Written task 1:
Copy the records word for word, starting at the line containing "Identify the location of Shipping" and running through the last line of the records, with both ends included. Leave the pictures out of your copy.

Given passage:
Finally Sutton comes to the “broccoli” point. Can Congress force individuals to buy any product at its whim? Perhaps not, but in any event, Congress can at least apply the minimum coverage requirement in at least some settings, for example to those who already have insurance or live in states that require it. The law can be challenged again as applied in particular contexts (a possibility Judge Martin acknowledges but discounts in a footnote), but it is not invalid on its face.
Judge Graham’s Dissent
Judge Graham disagrees. Judge Graham’s opinion lays out the argument we may well see prevailing in other courts of appeal, perhaps even in the Supreme Court. The minimum coverage requirement is not directed at regulating health care, but rather health insurance. It is law that forces individuals to enter a market they have chosen not to participate in. If Congress can compel this, there is no limit to its power. The power of Congress is in fact limited (otherwise the Tenth Amendment reserving to the states and to the people powers not granted to the federal government is meaningless), and it is the duty of the courts to find and enforce those limits.

Written task 2:
Summarize the passage on the two judges' views of the minimum coverage requirement in two sentences.

Data for the task:
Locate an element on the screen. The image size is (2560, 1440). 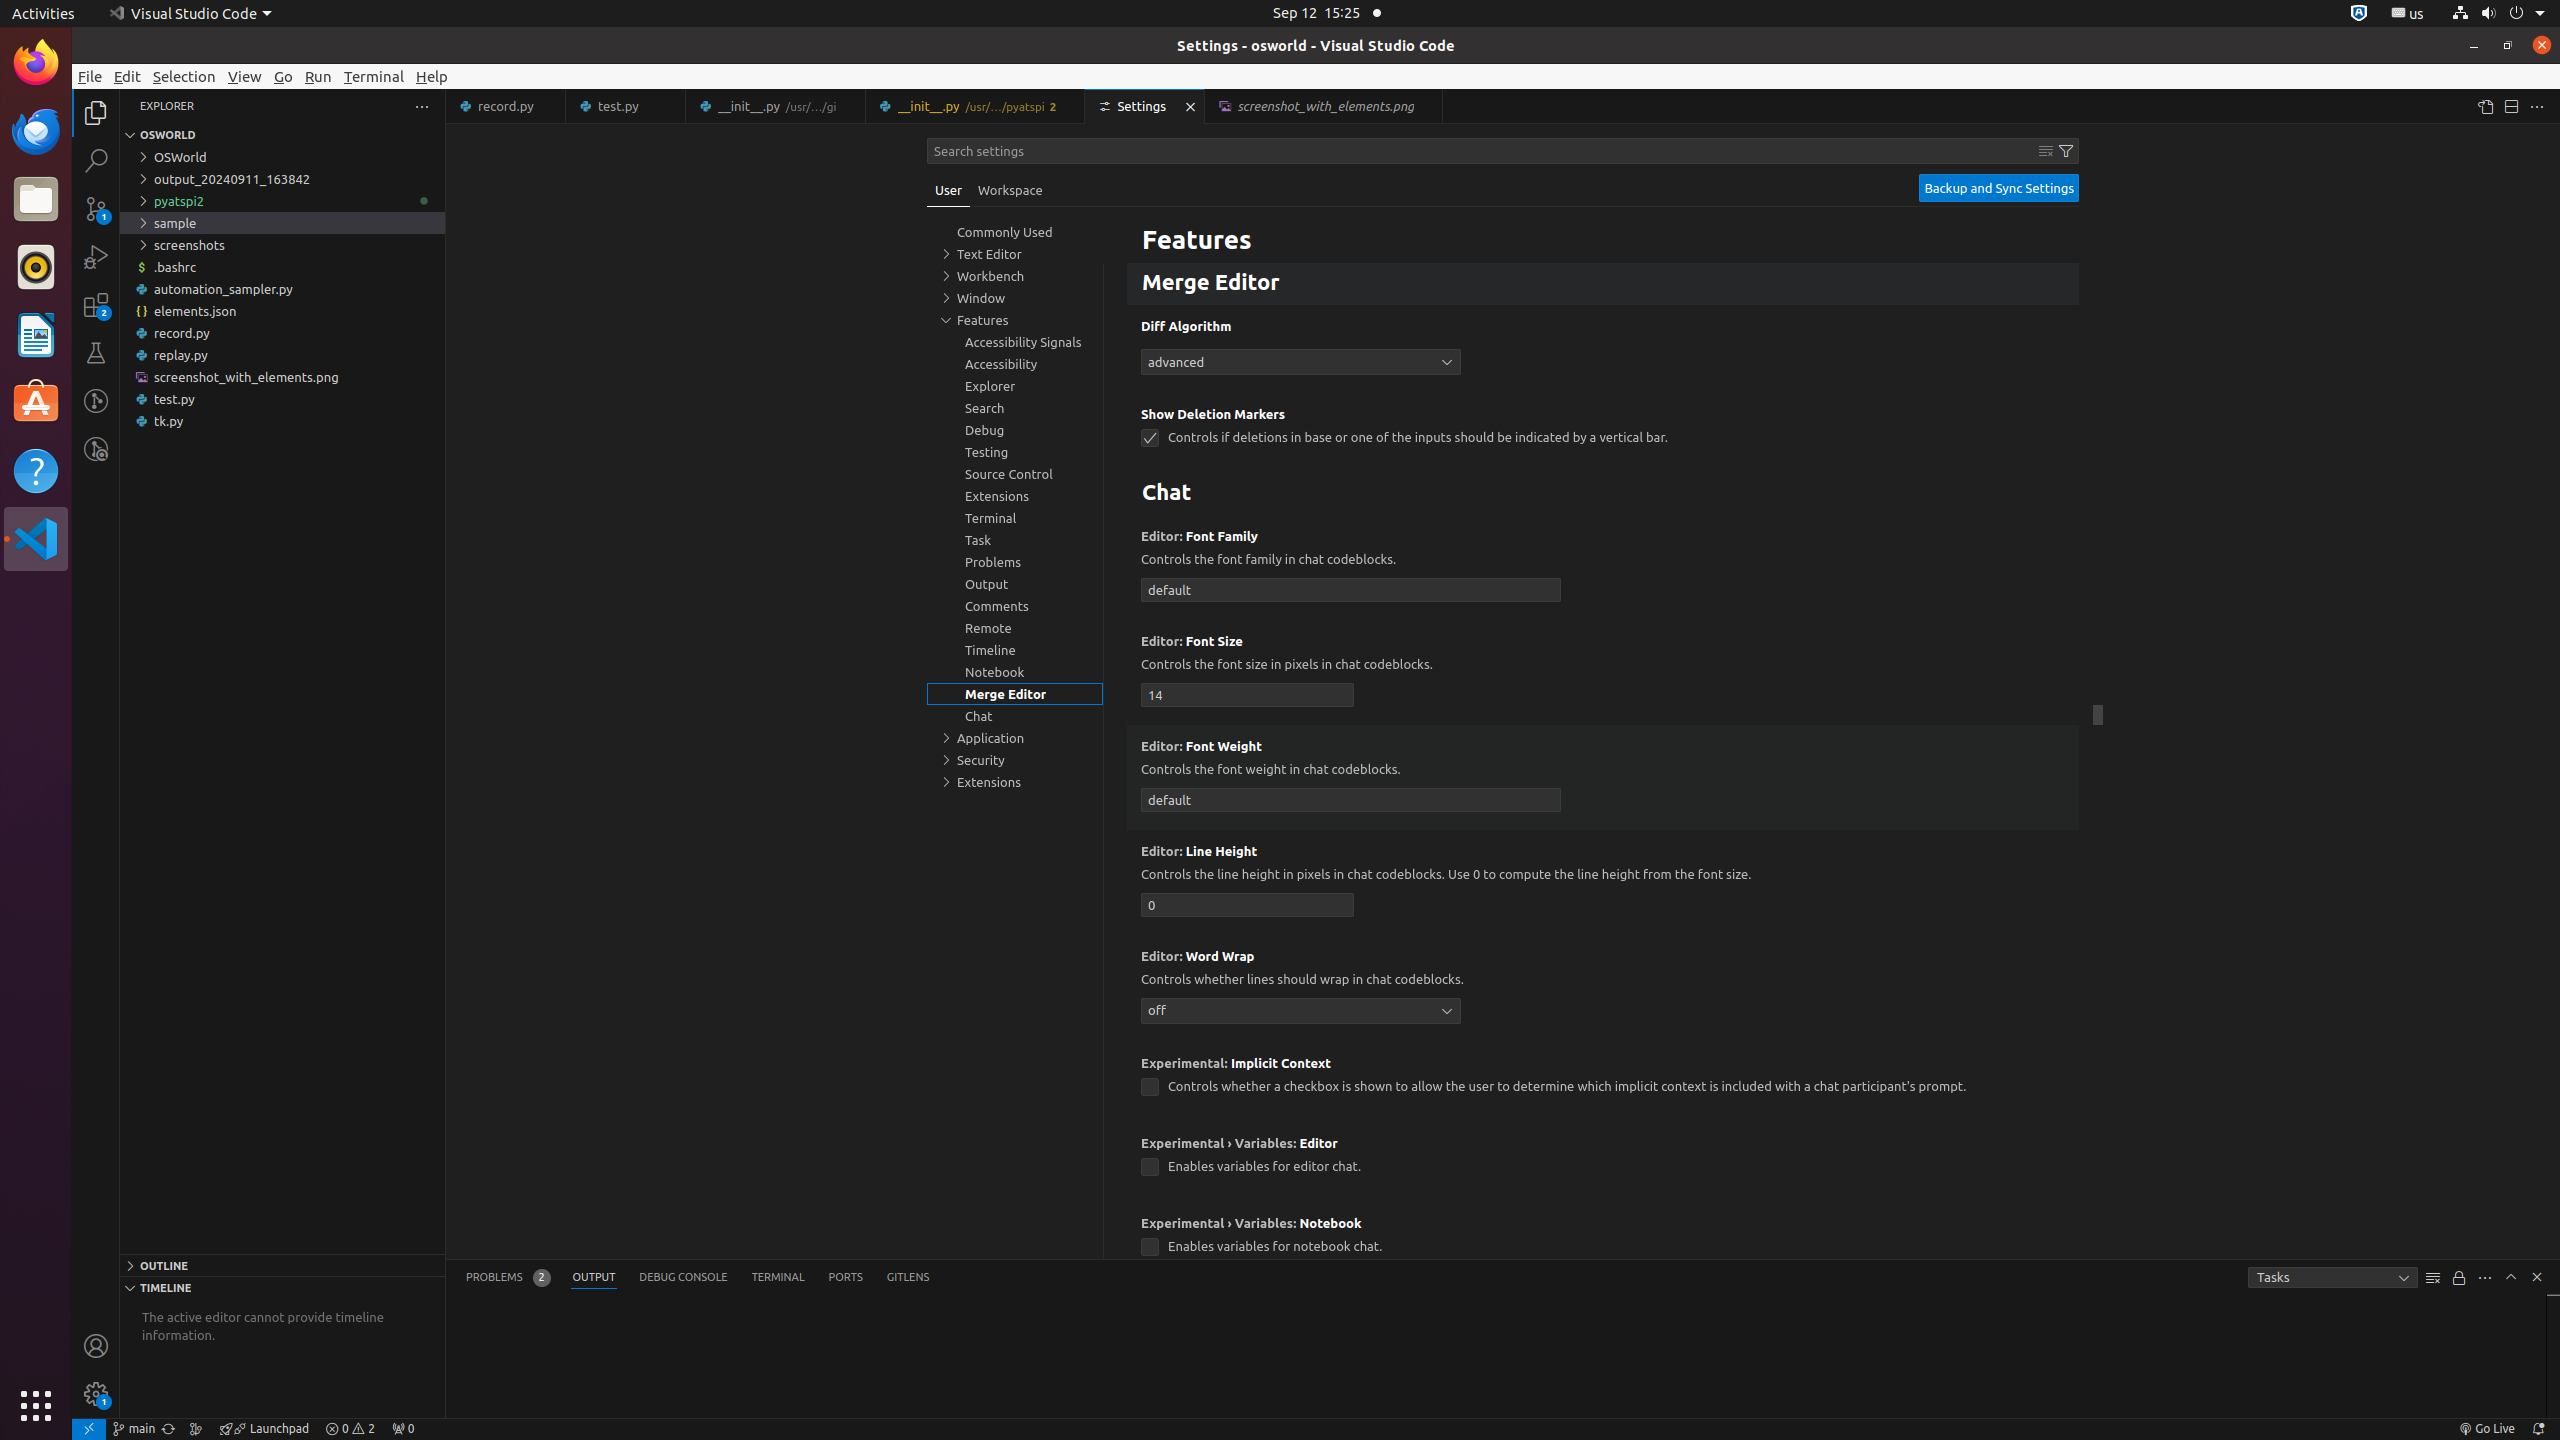
Security, group is located at coordinates (1015, 760).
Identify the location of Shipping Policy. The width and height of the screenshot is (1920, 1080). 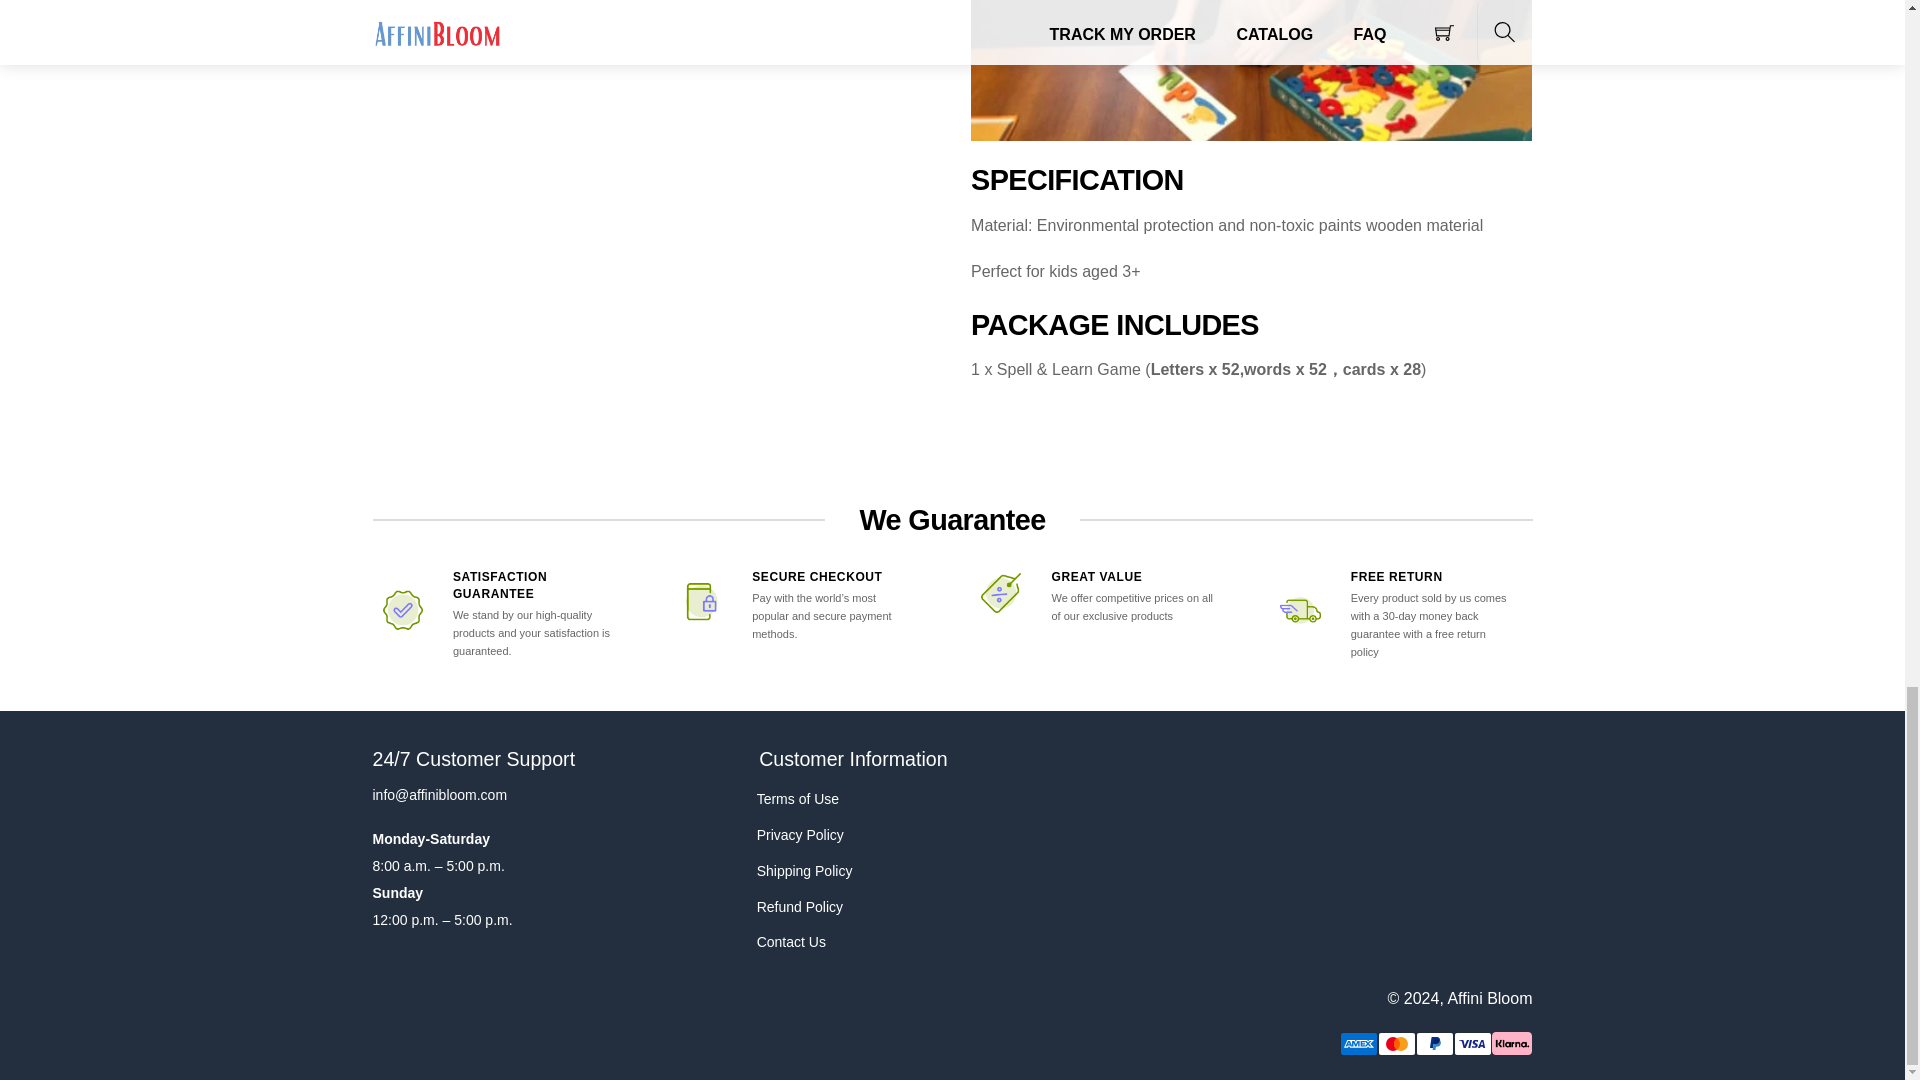
(870, 870).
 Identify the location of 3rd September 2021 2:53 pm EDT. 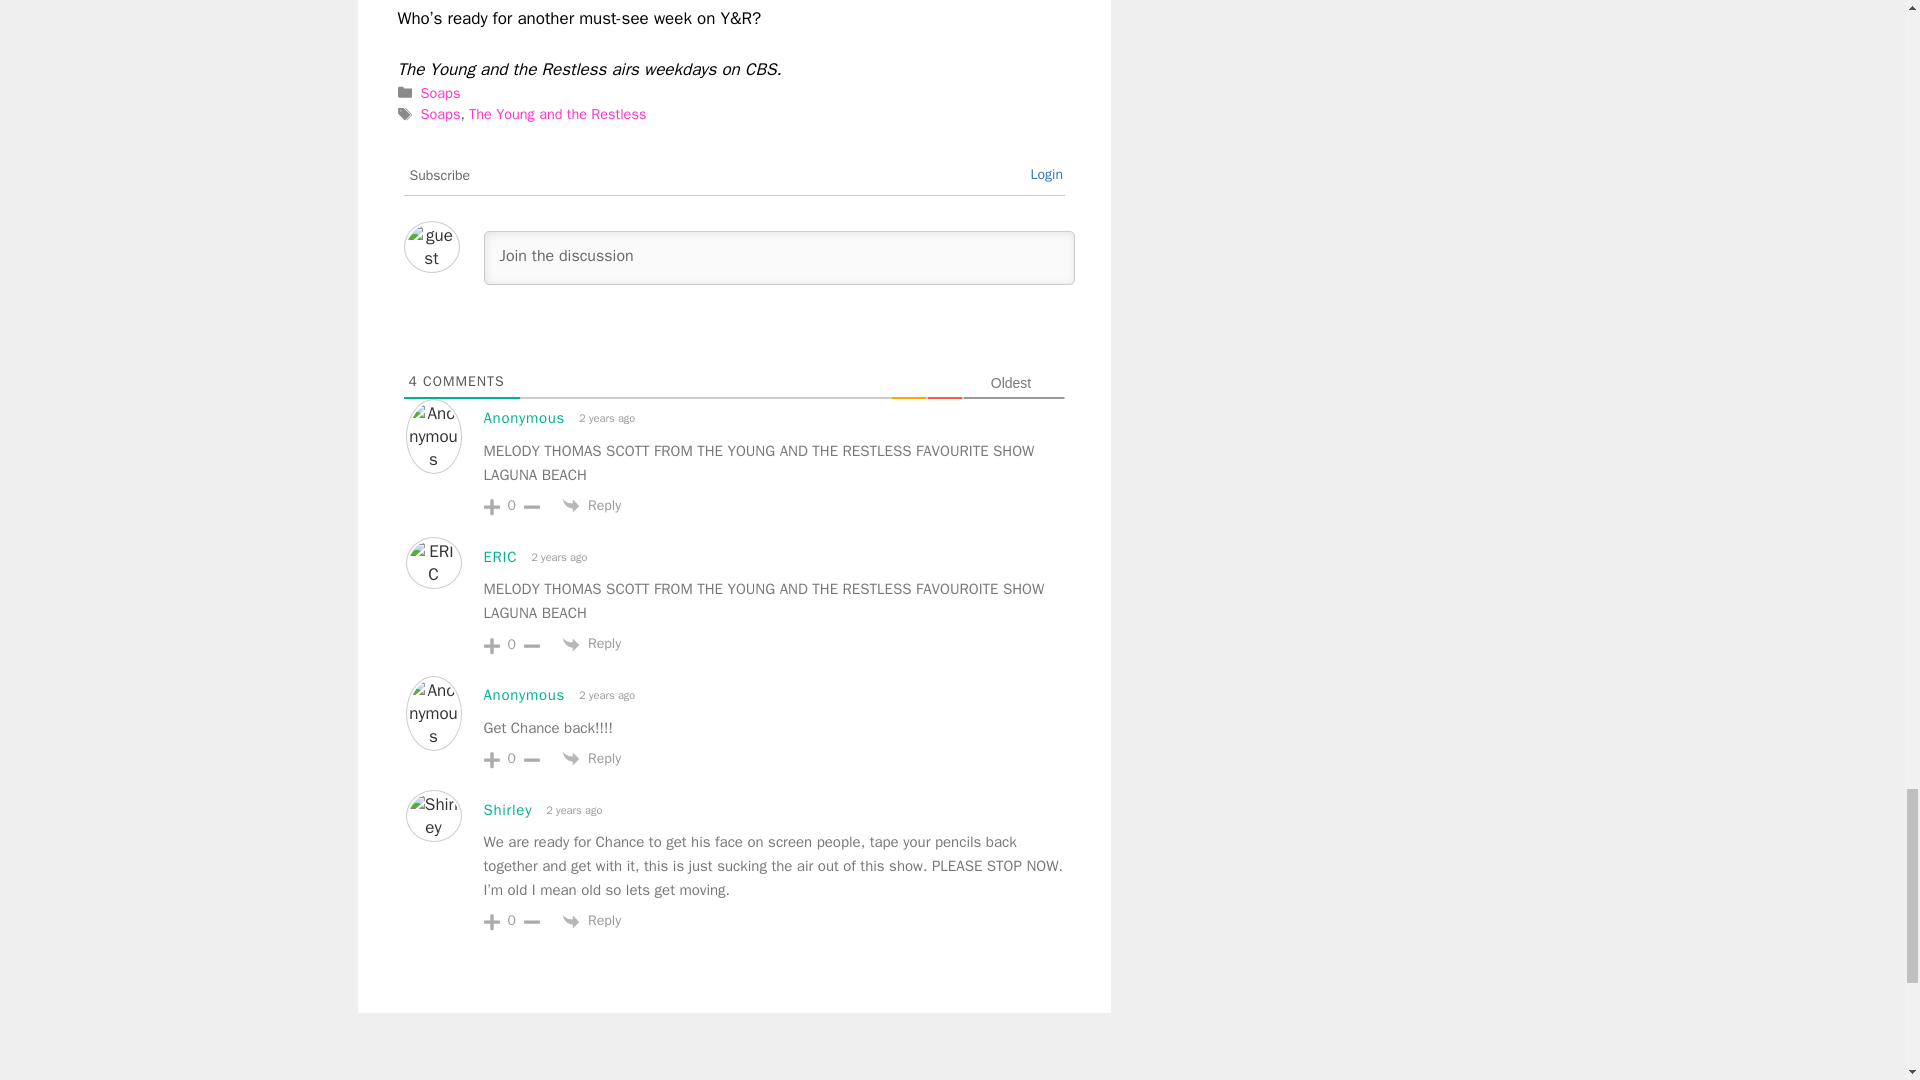
(604, 418).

Written reply 1:
Identify the location of Shipping Policy. The width and height of the screenshot is (1920, 1080). 
(870, 870).
 Identify the location of 3rd September 2021 2:53 pm EDT. 
(604, 418).

Written reply 2:
Sutton holds that Congress can at least apply the minimum coverage requirement in some settings, such as to people who already have insurance or live in states that require it, so the law is not invalid on its face even though it can be challenged again in particular contexts. Judge Graham dissents, arguing that the requirement forces individuals into a health insurance market they chose not to join, that such a power would have no limit, and that courts must find and enforce the limits on Congress's power.